Brief:
- Advertising giant WPP partnered with ad-tech firm InMobi Group in India to help brands with their mobile marketing and media plans. InMobi's cloud platform reaches more than 200 million mobile users in the country, including the lock screens of 36 million smartphones, according to a company announcement.
- WPP's GroupM unit will provide data-driven marketing and media planning while sharing its strategy for in-app mobile content marketing. WPP's Kantar will provide consumer research data and recommendations for delivery and engagement.
- The InMobi Marketing Cloud consists of Pulse, a mobile research platform, and InMobi's in-app programmatic buying platform.
Insight:
WPP's partnership with InMobi is another sign of the growing importance of mobile marketing technology to reach consumers in India, one of the world's fastest-growing economies. India's data usage per smartphone already is the highest in the world at 9.8 gigabytes a month, and will double to 18 gigabytes by 2024, per a report by telecom equipment maker Ericsson. Improved device penetration, affordable data plans and greater demand for data-intensive content like videos are driving much of the growth in India.
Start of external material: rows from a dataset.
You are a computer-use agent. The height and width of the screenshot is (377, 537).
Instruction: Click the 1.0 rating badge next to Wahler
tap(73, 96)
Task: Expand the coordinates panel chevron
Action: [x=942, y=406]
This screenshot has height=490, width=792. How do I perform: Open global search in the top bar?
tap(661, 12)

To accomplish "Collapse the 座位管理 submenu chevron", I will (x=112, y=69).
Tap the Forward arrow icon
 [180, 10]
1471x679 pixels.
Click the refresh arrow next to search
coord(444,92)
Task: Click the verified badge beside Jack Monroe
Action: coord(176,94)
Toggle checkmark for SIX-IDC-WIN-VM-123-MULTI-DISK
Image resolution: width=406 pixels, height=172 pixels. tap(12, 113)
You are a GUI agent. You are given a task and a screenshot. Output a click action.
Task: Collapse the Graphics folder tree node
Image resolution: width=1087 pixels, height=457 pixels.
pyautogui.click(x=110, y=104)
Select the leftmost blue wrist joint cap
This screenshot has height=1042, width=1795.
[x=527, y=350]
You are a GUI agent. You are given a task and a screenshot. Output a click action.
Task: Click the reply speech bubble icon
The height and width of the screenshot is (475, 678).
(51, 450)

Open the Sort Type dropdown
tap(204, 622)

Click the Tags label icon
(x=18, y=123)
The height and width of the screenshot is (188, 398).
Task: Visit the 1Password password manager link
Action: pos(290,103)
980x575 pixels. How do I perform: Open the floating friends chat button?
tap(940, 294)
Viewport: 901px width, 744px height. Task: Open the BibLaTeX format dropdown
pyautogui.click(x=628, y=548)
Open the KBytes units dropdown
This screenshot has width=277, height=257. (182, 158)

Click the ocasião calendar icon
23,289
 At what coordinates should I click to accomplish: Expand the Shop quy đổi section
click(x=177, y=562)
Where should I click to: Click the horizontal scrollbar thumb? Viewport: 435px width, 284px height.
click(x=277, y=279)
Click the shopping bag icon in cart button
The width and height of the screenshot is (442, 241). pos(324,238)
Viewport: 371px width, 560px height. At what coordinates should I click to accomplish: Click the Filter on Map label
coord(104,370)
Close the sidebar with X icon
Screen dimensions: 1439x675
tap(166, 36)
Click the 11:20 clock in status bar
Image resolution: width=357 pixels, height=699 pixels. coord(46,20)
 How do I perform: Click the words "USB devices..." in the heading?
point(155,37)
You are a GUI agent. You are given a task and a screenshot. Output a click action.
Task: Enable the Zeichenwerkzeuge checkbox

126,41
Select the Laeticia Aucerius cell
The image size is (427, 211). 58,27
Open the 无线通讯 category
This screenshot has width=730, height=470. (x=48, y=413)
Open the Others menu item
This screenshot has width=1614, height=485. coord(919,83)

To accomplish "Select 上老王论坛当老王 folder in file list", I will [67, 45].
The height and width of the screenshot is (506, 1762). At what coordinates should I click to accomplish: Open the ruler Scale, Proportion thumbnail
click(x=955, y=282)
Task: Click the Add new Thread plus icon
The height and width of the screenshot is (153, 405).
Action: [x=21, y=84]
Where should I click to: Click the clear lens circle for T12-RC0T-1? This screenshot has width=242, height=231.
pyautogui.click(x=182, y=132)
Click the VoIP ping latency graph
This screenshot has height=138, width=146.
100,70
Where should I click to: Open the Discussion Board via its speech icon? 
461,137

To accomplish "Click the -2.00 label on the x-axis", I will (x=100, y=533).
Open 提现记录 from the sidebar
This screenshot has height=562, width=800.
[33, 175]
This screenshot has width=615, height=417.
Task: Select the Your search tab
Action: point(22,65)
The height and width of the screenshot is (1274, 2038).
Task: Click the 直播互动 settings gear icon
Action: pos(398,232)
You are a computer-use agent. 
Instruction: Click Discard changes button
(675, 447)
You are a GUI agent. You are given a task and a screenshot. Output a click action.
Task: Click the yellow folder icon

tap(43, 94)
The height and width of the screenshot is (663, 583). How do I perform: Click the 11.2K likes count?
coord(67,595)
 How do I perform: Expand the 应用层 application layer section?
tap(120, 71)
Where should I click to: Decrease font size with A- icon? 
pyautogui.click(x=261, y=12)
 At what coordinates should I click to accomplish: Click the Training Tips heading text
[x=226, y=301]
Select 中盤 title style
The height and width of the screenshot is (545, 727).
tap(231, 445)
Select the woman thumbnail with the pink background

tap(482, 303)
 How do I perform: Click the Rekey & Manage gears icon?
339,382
WPP and InMobi both stand to benefit from the new partnership. WPP's clients likely will have greater reach in a rapidly growing market, while InMobi will gain greater access to global brands represented by one of the world's largest ad holding companies.
India is emerging as a significant consumer economy with a middle class that's forecast to grow by 600 million people to total 1.1 billion by 2030 as incomes rise and living standards improve. Spending power by the Indian middle class will almost triple to $10.5 trillion during that period, per the Organization for Economic Co-operation and Development (OECD). India's middle class will be younger than in other Asian countries like China, making mobile marketing strategies more important to reaching tech-savvy adults.
Late last year, WPP announced a focus on four business areas it views as crucial to brands: communications, experience, commerce and technology. The goal includes reaching organic growth of at least 15% by the end of 2021, putting WPP on par with its agency peers.
As WPP looks to cut ancillary businesses that aren't part of its plan to boost growth with more agile and tech-savvy ad agencies, the company in July entered into an agreement to sell 60% of Kantar to Bain Capital for $3.1 billion. The deal is expected to close in early 2020.